Customer Credit Control with Deskera ERP
You can manage your outstanding with ease using Deskera all-in-one.
Deskera all-in-one solution is a cloud-based software suite consisting of Books, CRM, and People modules.
Deskera Books helps you receive your customers' timely payments to ensure your suppliers are paid on time and the cash flows are kept in check. You can easily track out standings from your customers.
Deskera Books provides Aged Receivables reports in real-time. Each invoice reflects its due days on the sales dashboard. You can send instant emails to your clients sharing their invoice details and payment reminders.
Businesses use various innovative ways to increase the sale of their goods and services. Trade credit is one of those ways. However, this method has its risks. Therefore, before extending credit to customers, it is imperative to check their credit history and have a credit control policy in place. A credit control policy is vital for businesses to safeguard their interests. ERP plays a critical role in implementing effective credit control in a company.

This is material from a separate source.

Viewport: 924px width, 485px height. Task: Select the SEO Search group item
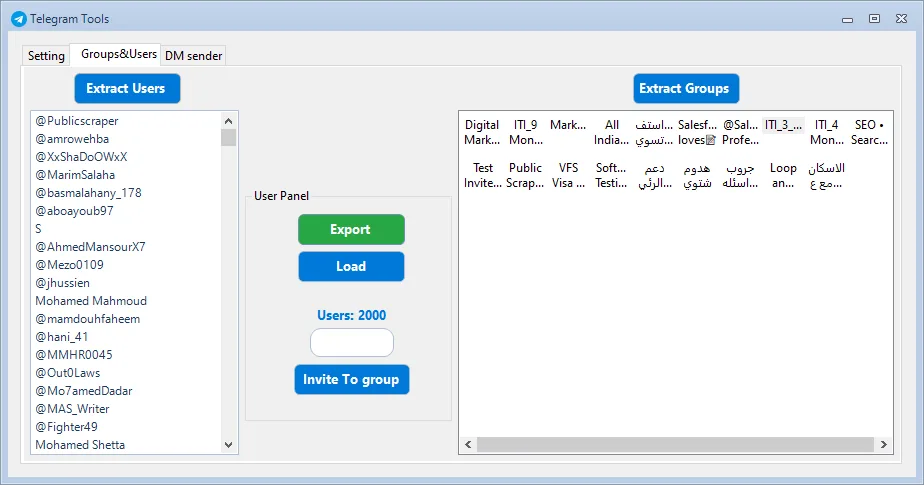pos(868,133)
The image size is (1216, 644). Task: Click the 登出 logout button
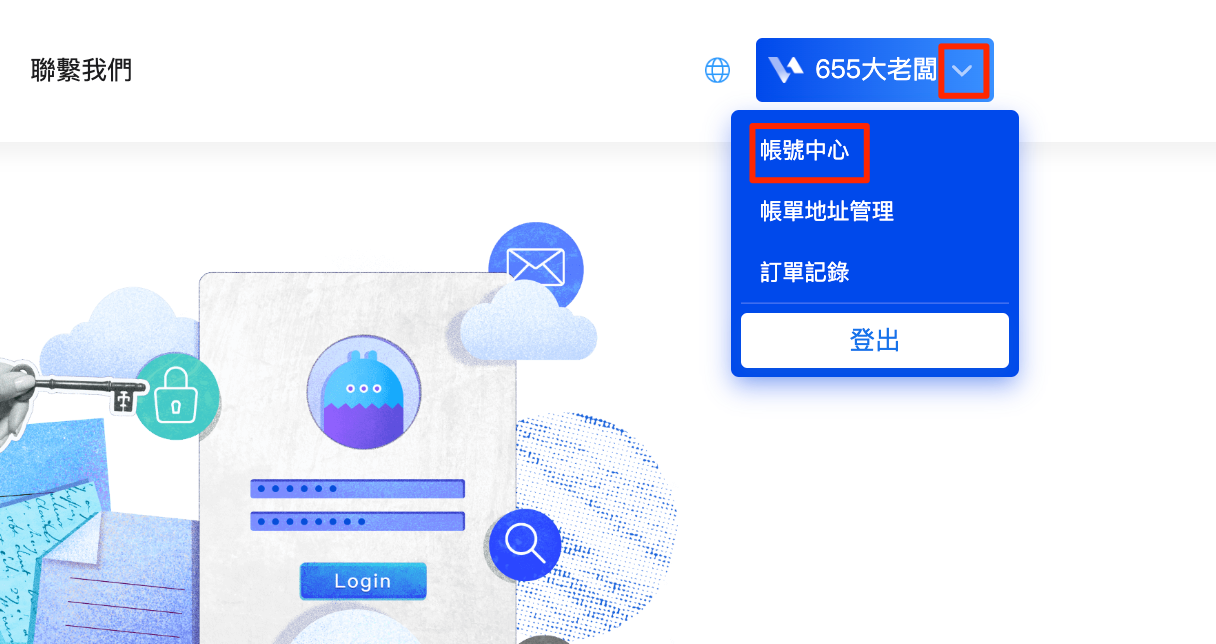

Here are the key takeaways from the article:
- In B2B businesses, it is common to trade for goods or services on credit and pay for them later.
- Customer Credit control is the system to minimize businesses' financial risk by extending credit to the customers who can repay it quickly.
- Trade credit is a system in which a customer can purchase goods or services and pay the supplier at a later scheduled date.
- Businesses sell their products on credit to accelerate the sale of their products or services to potential customers or clients.
- The 'buy now pay later' and 'payment in installments' strategies are desirable purchase processes for customers.
- You can determine the risk of extending credit and quantify credit limits for your customers by assessing their creditworthiness.
- There are three types of policies that businesses can adopt as per their choice-Restrictive, Moderate, and Liberal.
- ERP plays a critical role in customer credit control as it allows you to set up several checks in the system, so you are at minimal financial risk.
- An ERP system provides accurate credit information, minimizes the risk of bad debts, helps maintain cash flow, and automates credit limit checks.